The Mr. Cools selling information security services call it ethical and those hack with utter rudeness are labeled unethical. Both work for some goals – personal vandetta, capital gains or sponsored by cronies looking to encash the overall vulnerability and create business oppurtunities out of it. Much like mudering someone either for a supari or for saisfying greed of a cozy selfie army. Like other hyped menaces, hacking correctness is a doctrine fostered by a delusional, illogical minority, and promoted by unscrupulous cronies within mainstream technology world which holds forth the proposition that it is entirely possible to pick up a hacker turd by the clean end.
As hackers started making money, the field is becoming full of humming professionals that inspire organized cyber crime, buying top legal support. Taking clues from their corporate, political and social masters, hackers have already developed their own business models in order to operate as a profitable organization. What do these business models look like? More data, more money. So the attack logic is simple: the more attacks, the more likely victim – so you automate. But interesting variations keeps emerging e.g. hackers do buy or steal white data from social media privacy traders like Fakebooks, Goolies, Flippers, Snapers, AamAsses etc.. and bang innocent navie users with deception via selfie updates, emails or even direct mobile calls.
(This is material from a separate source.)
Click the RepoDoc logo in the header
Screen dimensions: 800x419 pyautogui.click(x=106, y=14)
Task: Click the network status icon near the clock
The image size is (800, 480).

This is also called win-win strategic partnership, done mostly in cool backdoor intellect encounters!
An example: A master hacker or the great cronie writes a phishing toolkit (an app, website or some innovative stuff) for other worker hackers to use. The proxy hackers download the kit, chose a phishing site or mobile app using a simple GUI dashboard and, just like that, the proxy hackers were good to go. The popularity of the kit soar, since, as opposed to traditional phishing setups where hackers are required to set up and allocate storage for the data collection, this kit offer to remove that back-office work from the proxy hacker. The master hacker provide with his kit cloud storage for the fraudulently obtained credentials. The credentials, once retrieved, would go to the cloud storage and reside in a location allocated only for the single proxy hacker. Controls were set such that one proxy hacker could not access the allocation area of another proxy hacker.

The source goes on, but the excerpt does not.